“Language exists to express and communicate,” writes Roy F. Baumeister in Evil, Inside Human Violence and Cruelty, “but perpetrators reluctant to face up to their guilt often find ways to use language to conceal, confuse, and mislead.” It is a process that begins with the words themselves. But then perpetrators play endless games with words to try and present the shocking and horrific as mundane and ordinary, and to confuse the public while hiding their crimes and sickening intentions so as to alleviate their guilt.

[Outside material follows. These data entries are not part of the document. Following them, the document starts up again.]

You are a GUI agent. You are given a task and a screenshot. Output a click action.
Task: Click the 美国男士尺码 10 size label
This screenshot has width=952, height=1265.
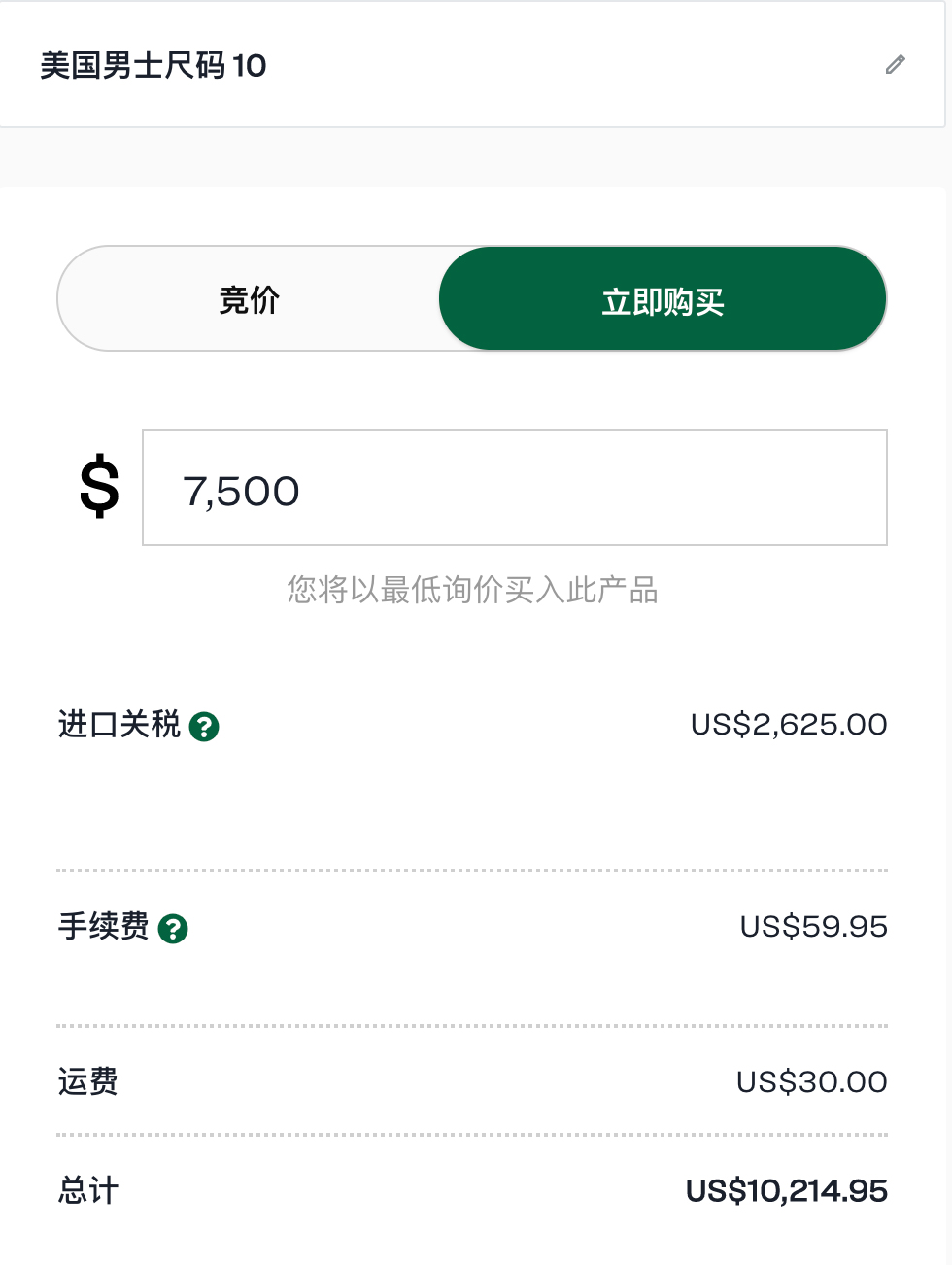tap(153, 65)
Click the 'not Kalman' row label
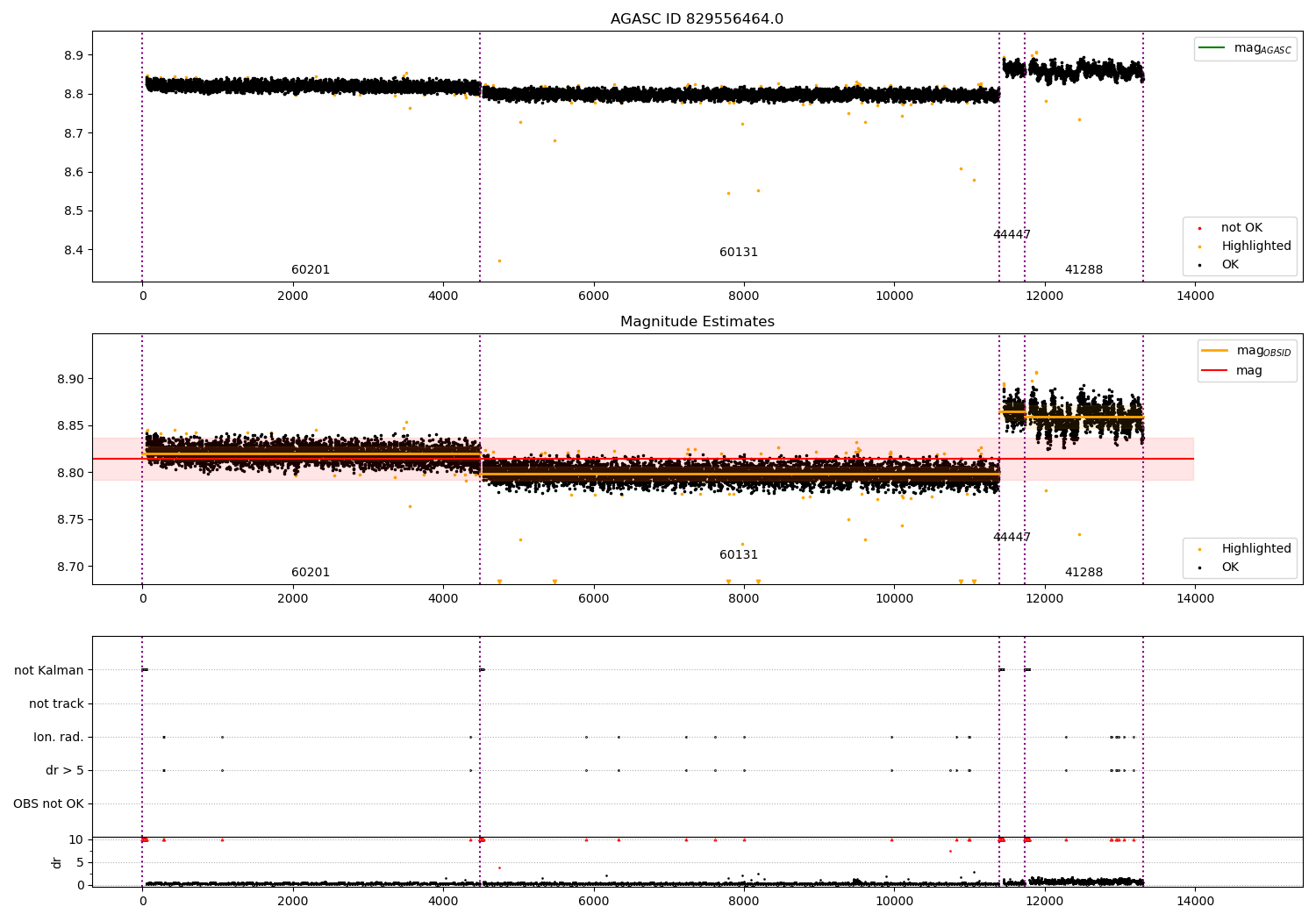 point(49,670)
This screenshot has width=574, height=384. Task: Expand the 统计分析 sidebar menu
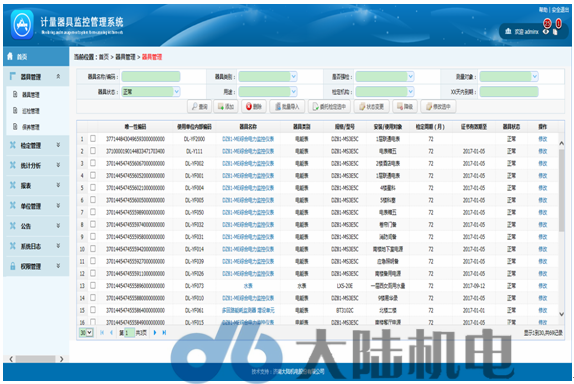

Now that it appears another Cold War is brewing between the U.S.and Russia, I revisited how Baumeister believes perpetrators use euphemistic words and language. Although “Cold War” terminology was graphic right after World War II, by the time I attended secondary school it had become obscure, vague, ambiguous and confusing.Gone were the horrific images and casualties in the Korean War-and many other military overthrows and deadly engagements to counter the Soviets. Nor was there mention of a nuclear holocaust.
Perhaps the haziness over Cold War realities, including its urgency, was the humiliating guilt and defeatU.S. forces in Vietnam. Wording like pacification, Phoenix Program, carpet bombing, Agent Orange, and liquidating the enemy had concealed mass murder, assassinations, indiscriminate killings, and torture. Still, my instructors assured me how the Cold War was a mere “war of words,” a “space race,” “a conflict over two competing economies,” and “two superpowers that had turned a cold shoulder towards each other.”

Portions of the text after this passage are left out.